ECLI:NL:RBZWB:2024:7528
Rechtbank Zeeland-West-Brabant
- Eerste aanleg - enkelvoudig
- Rechtspraak.nl
Niet-ontvankelijkheid van beroep wegens niet betalen griffierecht in belastingzaak
Op 5 november 2024 heeft de Rechtbank Zeeland-West-Brabant uitspraak gedaan in de zaak BRE 24/5557, waarin belanghebbende, een persoon uit België, beroep heeft ingesteld tegen een uitspraak van de inspecteur van de belastingdienst. Het beroep betreft de rente berekend in de kennisgeving teruggaaf BPM, naar aanleiding van een eerdere uitspraak van de rechtbank. De rechtbank heeft vastgesteld dat het beroep kennelijk niet-ontvankelijk is, omdat belanghebbende het verschuldigde griffierecht van € 187,- niet heeft betaald. De rechtbank heeft dit oordeel zonder zitting geveld, op basis van artikel 8:54 van de Algemene wet bestuursrecht (Awb).
De griffier heeft belanghebbende herhaaldelijk gewezen op de verplichting tot betaling van het griffierecht, met een brief van 17 juli 2024 en een aangetekende brief van 16 augustus 2024, waarin een termijn werd gesteld voor betaling.
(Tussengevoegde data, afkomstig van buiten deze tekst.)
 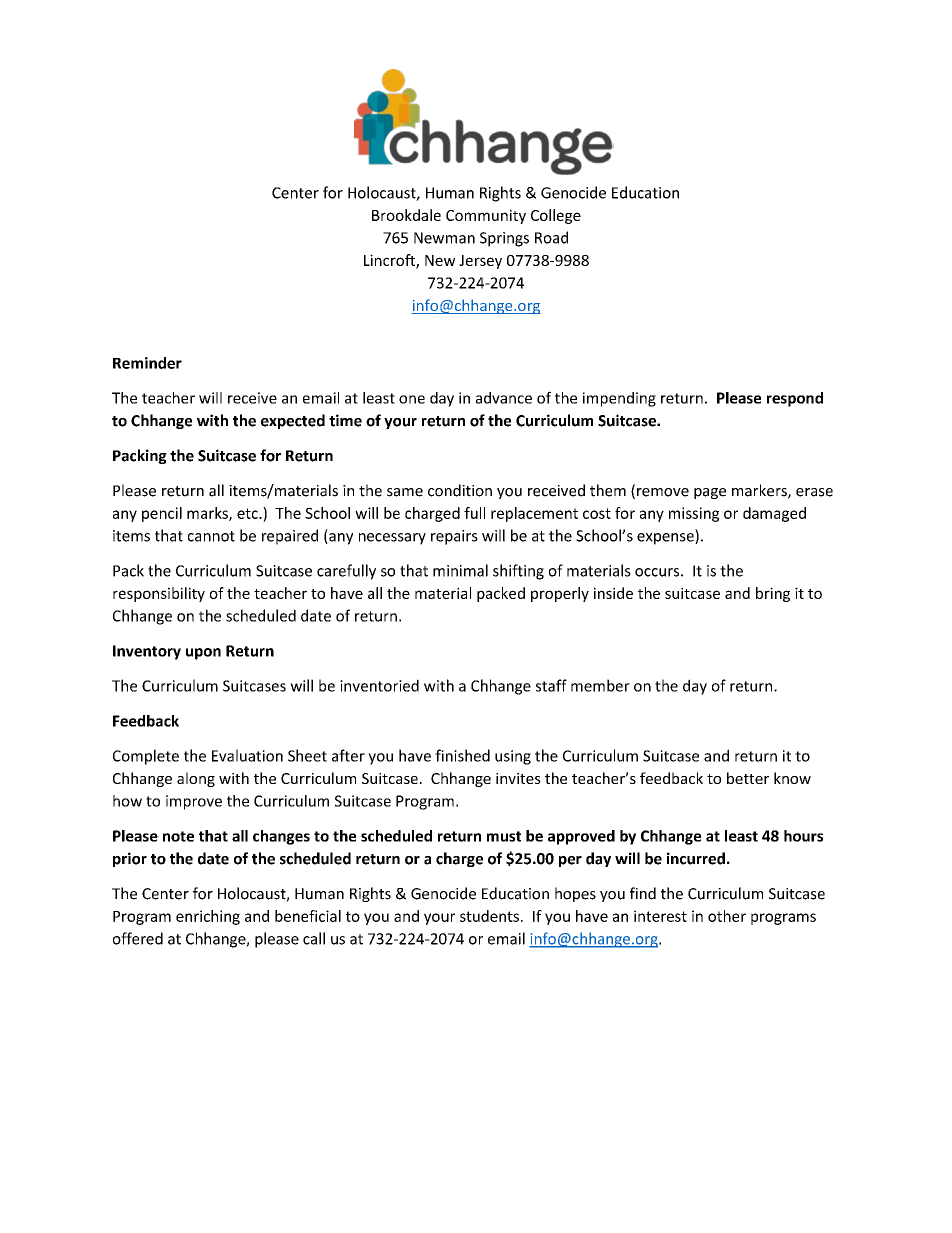 What do you see at coordinates (208, 917) in the image?
I see `enriching` at bounding box center [208, 917].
Ondanks dat de aangetekende brief op 27 augustus 2024 is afgehaald, heeft belanghebbende het griffierecht niet tijdig voldaan en geen verontschuldiging voor dit verzuim gegeven.
De rechtbank heeft geconcludeerd dat het beroep niet-ontvankelijk is, wat betekent dat er geen inhoudelijke beoordeling van het beroep plaatsvindt en dat het bestreden besluit in stand blijft. Er is geen aanleiding voor een proceskostenveroordeling. De uitspraak is openbaar gemaakt en partijen zijn geïnformeerd over de mogelijkheid tot verzet tegen deze uitspraak.